→ **EXERCISE 1**:
Answer these questions using the Vintersorg text.
(a) What name did the band use when it was formed in 1994?
(b) Which 2004 album is called an extremely avant-garde album?
(c) In what month and year was Till fjälls: Part II released?
→ **EXERCISE 2**:
Carry the Vintersorg text forward from its last sentence.

→ **PAGE EXCERPT**:
--

Background information
- Origin: Skellefteå, Sweden
- Genres: Black metal, folk metal, progressive metal
- Years active: 1994–present
- Labels: Napalm, SPV
- Members: Andreas Hedlund Mattias Marklund Simon Lundström

= Vintersorg =

Swedish metal band

Vintersorg (/sv/; "Winter Sorrow" in English) is a Swedish band from Skellefteå, formed in 1994 under the name Vargatron (Wolfthrone in English). Musically, Vintersorg has covered a wide number of heavy metal genres; while the band is mostly rooted in extreme metal styles, particularly black metal and Viking/folk metal, it has also expanded into progressive metal and avant-garde metal. Lyrically, the band deals with topics on fantasy, mythology, nature, the cosmos, and metaphysics. Vintersorg means "Winter Sorrow", but the name was taken from The Legend of the Ice People series by Margit Sandemo, where the character Vintersorg is the son of a great pagan leader.

==History==
The project was originally formed in 1994 to "push the limits" of black metal music, where the vocals are mostly clean sung, and only a few parts per song that had the traditional screaming vocals. The sound of Vintersorg has vastly changed over the years, as their earlier sound had more of a folk influence, and later on, more of an experimental sound. This transformation was most notably marked with the release of the Cosmic Genesis album, and the change in sound progressed from album to album, with the 2004 album The Focusing Blur being an extremely avant-garde album. The band's vocal elements have changed from album to album as well, starting out with low-pitched, powerful baritone singing, and gradually shifting towards softer, higher-pitched delivery with more use of harmony and layering with black metal vocals. Solens rötter, marked a return to the earlier folk metal style, while retaining the more complex and non-traditional guitar arrangements and song structures of later albums. On Jordpuls and Orkan there was a continuation with the Swedish sung material and nature oriented themes. Till fjälls: Part II, a double album was released in June 2017.

--

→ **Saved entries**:
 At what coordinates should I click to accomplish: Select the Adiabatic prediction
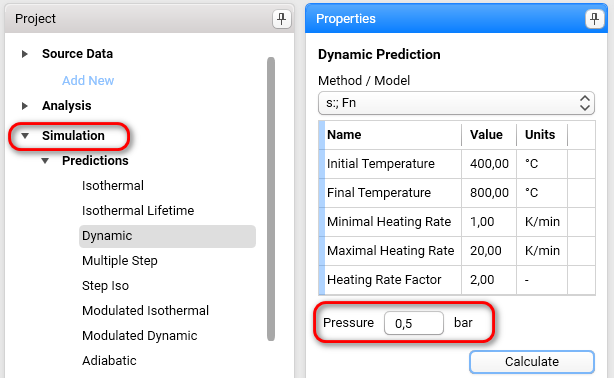coord(109,361)
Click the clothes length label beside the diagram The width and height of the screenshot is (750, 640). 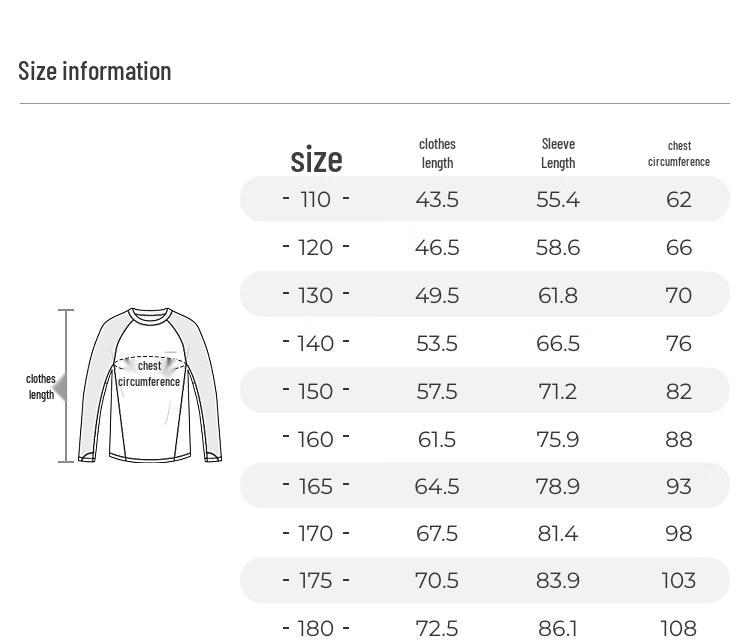click(x=41, y=386)
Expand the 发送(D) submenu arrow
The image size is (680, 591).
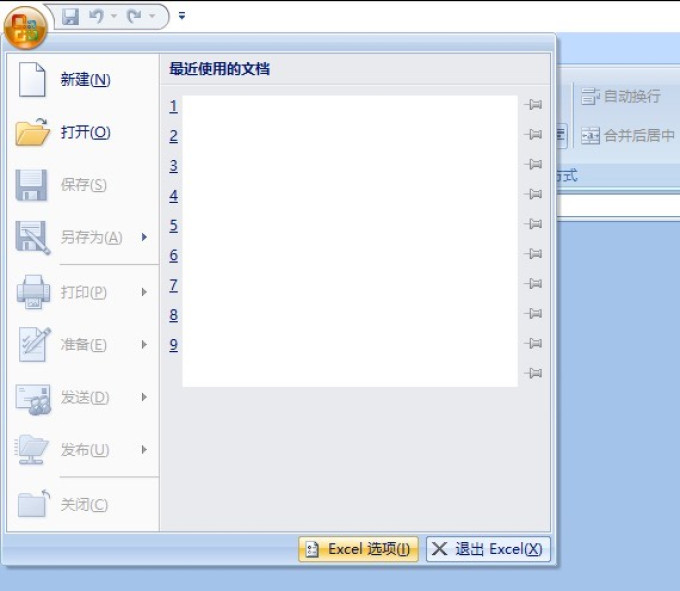coord(144,397)
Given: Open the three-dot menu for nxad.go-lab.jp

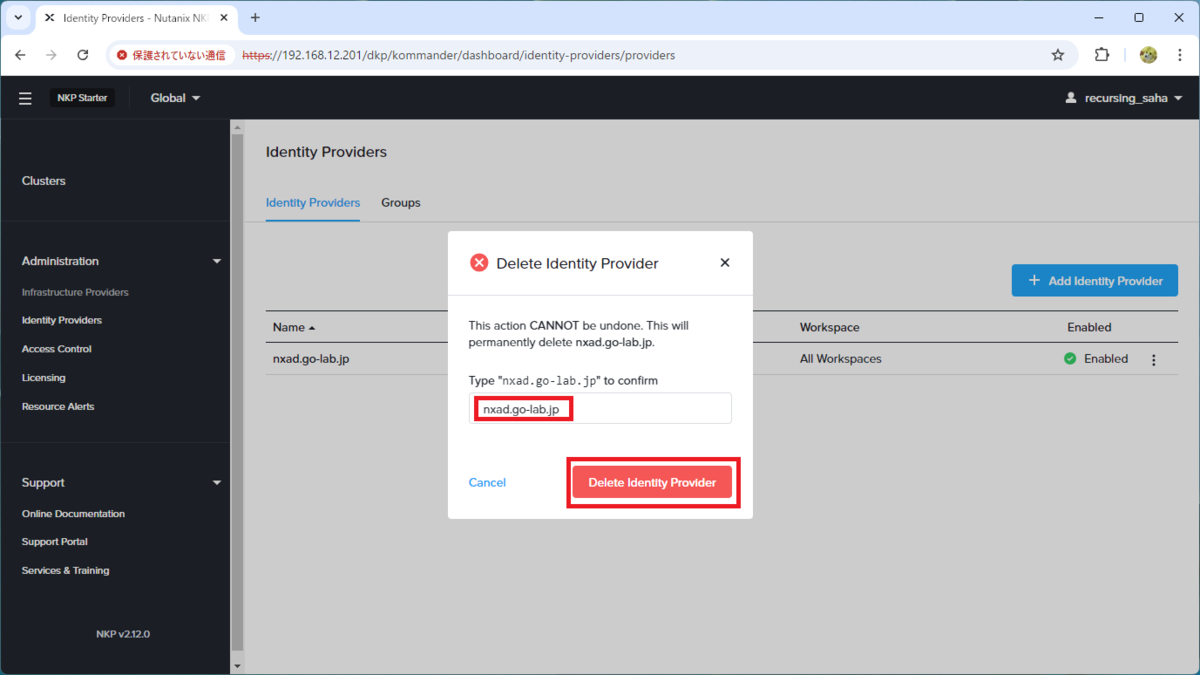Looking at the screenshot, I should point(1153,360).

--

→ **ANSWER 1**:
(a) Vargatron
(b) The Focusing Blur
(c) June 2017

→ **ANSWER 2**:
Along with this change in musical style, the lyrical topics began to shift as well. On earlier albums, the lyrics are all written and performed in Swedish, and dealt with topics of nature and paganism. With the advent of Cosmic Genesis, the lyrics were now written and sung mostly in English, and now dealt with scientific ideas such as astronomy and cosmology, philosophies such as metaphysics, and other ideas such as astrology. In the Cosmic Genesis booklet, Vintersorg extends thanks to Dr. Carl Sagan, author of the book Cosmos. Since, then, the band has alternated between both English and Swedish lyrics, sometimes using both on the same album. In keeping with the band's return to its folk roots, the latter albums are also sung entirely in Swedish and deal with more traditional themes.

Andreas Hedlund (a.k.a. Vintersorg) is constantly creating music. He is the front-man of several bands including Otyg,Havayoth, Fission, Cronian and Waterclime.

==Band members==
- Andreas "Vintersorg" Hedlund – composer, vocals, guitars, keyboard, programing
- Mattias Marklund – guitars
- Simon Lundström - bass guitar, backing vocals

===Session musicians===
- Vargher – keyboards on Hedniskhjärtad, Till fjälls, and Ödemarkens son
- Cia Hedmark – female vocals on Hedniskhjärtad, Till fjälls, and Ödemarkens son and violin on Ödemarkens son, female vocals on Norrskenssyner.
- Andreas Frank – guest lead guitar on "För kung och fosterland" & "Asatider" on Till fjälls
- Nisse Johansson – additional keys on Till fjälls and analog synth, loop editing on Visions from the Spiral Generator and Hammond on "Universums dunkla alfabet"
- Jan Erik "Tyr" Torgersen – live bass
- Steve Di Giorgio – bass guitar on Visions from the Spiral Generator and The Focusing Blur
- Asgeir Mickelson – drums on Visions from the Spiral Generator and The Focusing Blur
- Lars "Lazare" Nedland – Hammond organ on Visions from the Spiral Generator and Hammond organ, vocals, and lyricist on The Focusing Blur
- Benny Hägglund – live drums
- Johan Lindgren – live bass, bass on Solens rötter
- Andreas Stenlund – live guitar until 2002

==Discography==
- Hedniskhjärtad (EP, 1998) ("Paganhearted")
- Till fjälls (1998) ("To the Mountains")
- Ödemarkens son (1999) ("Son of the Wilderness")
- Cosmic Genesis (2000)
- Visions from the Spiral Generator (2002)
- The Focusing Blur (2004)
- Solens rötter (2007) ("Roots of the Sun")
- Jordpuls (2011) ("Earthpulse")
- Orkan (2012) ("Hurricane")
- Naturbål (2014) ("Natural Bonfire")
- Till fjälls: Del II (2017) ("To the mountains: Part II")
- Vattenkrafternas spel (2025) ("The Play of Water Powers")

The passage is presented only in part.